Who We Are: A Chronicle of Racism in America is a documentary that aims to tear apart both fallacies. It's a film that is similar to An Inconvenient Truth, the documentary featuring Al Gore's presentation attempting to alarm audiences of the reality of global warming. In a similar style, Who We Are splits between a presentation with a fancy PowerPoint by Jeffrey Robinson, a former deputy director the ACLU and the founder of the Who We Are Project, and personal anecdotes about Robinson's own experiences with racism mixed with interviews with the mothers of Black men killed by the police. Many of these moments, whether they be the interviews with these mothers or Robinson talking with a white coach at his Catholic school who tried to protect him from racism, are powerful, as is much of Robinson's more objective presentation, which details what he calls tipping points, moments when the United States (as he puts it) moved one step forward and three back in terms of racial justice and fairness. For example, Reconstruction and the civil rights laws of the nineteenth century were replaced by Jim Crow, and the gains from the Civil Rights Movement of the 1960s were diminished by harmful policies that followed, such as the War on Drugs.

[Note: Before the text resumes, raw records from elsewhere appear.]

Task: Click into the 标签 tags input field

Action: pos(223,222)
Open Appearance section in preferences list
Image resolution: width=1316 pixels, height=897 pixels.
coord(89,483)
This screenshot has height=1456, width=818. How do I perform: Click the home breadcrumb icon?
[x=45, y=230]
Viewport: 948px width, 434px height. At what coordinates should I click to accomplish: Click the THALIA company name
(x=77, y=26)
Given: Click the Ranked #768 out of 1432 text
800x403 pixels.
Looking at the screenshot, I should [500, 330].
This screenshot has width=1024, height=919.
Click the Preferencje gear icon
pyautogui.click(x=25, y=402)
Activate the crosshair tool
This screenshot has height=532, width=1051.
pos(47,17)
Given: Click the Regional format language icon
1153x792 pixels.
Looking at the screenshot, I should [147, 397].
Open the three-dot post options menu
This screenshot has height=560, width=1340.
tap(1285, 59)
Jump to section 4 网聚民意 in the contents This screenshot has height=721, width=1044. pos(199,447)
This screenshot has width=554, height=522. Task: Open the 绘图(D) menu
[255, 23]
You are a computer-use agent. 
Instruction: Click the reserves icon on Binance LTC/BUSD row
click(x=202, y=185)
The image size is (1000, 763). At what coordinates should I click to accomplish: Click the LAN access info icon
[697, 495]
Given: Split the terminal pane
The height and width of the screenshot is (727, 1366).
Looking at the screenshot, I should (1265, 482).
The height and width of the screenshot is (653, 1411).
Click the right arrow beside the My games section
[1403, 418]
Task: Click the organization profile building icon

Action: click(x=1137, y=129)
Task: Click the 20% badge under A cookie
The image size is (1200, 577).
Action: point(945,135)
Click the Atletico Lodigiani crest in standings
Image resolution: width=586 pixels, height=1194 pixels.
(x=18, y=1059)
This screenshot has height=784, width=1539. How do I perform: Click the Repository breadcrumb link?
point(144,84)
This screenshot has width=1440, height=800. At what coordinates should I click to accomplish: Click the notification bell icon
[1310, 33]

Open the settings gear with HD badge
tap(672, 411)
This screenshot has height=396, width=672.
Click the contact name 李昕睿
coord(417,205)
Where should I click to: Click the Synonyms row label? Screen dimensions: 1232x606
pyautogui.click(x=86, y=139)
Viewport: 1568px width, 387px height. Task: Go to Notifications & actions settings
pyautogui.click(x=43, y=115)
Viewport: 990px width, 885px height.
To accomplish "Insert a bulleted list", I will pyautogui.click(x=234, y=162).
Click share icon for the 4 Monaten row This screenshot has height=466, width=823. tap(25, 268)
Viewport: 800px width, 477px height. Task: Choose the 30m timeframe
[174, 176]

As one can imagine, the documentary very much is a history lesson. On tours, Robinson shows viewers the silent yet horrifying reminders of racism in the country, from the fingerprints of enslaved people in bricks, to trees still standing where Black people were lynched and hanged from, to the steps of what used to be Black Wall Street in Tulsa before the infamous slaughter in 1921. Other usual beats are there, such as the Electoral College's racist origins, the racist lyrics of the "Star-Spangled Banner," The Birth of a Nation, Nathan Bedford Forrest, Fernando Wood, and the fight to remove statues paying tribute to Confederate traitors and slavers. During his presentation, he includes a passage from the South Carolina Slave Code of 1740, which outlined that "the slave may be kept in due subjugation and obedience." His point is that the laws of the United States have often been a fundamental component of anti-Black racism in the United States. "The law picked a side," he tells his audience.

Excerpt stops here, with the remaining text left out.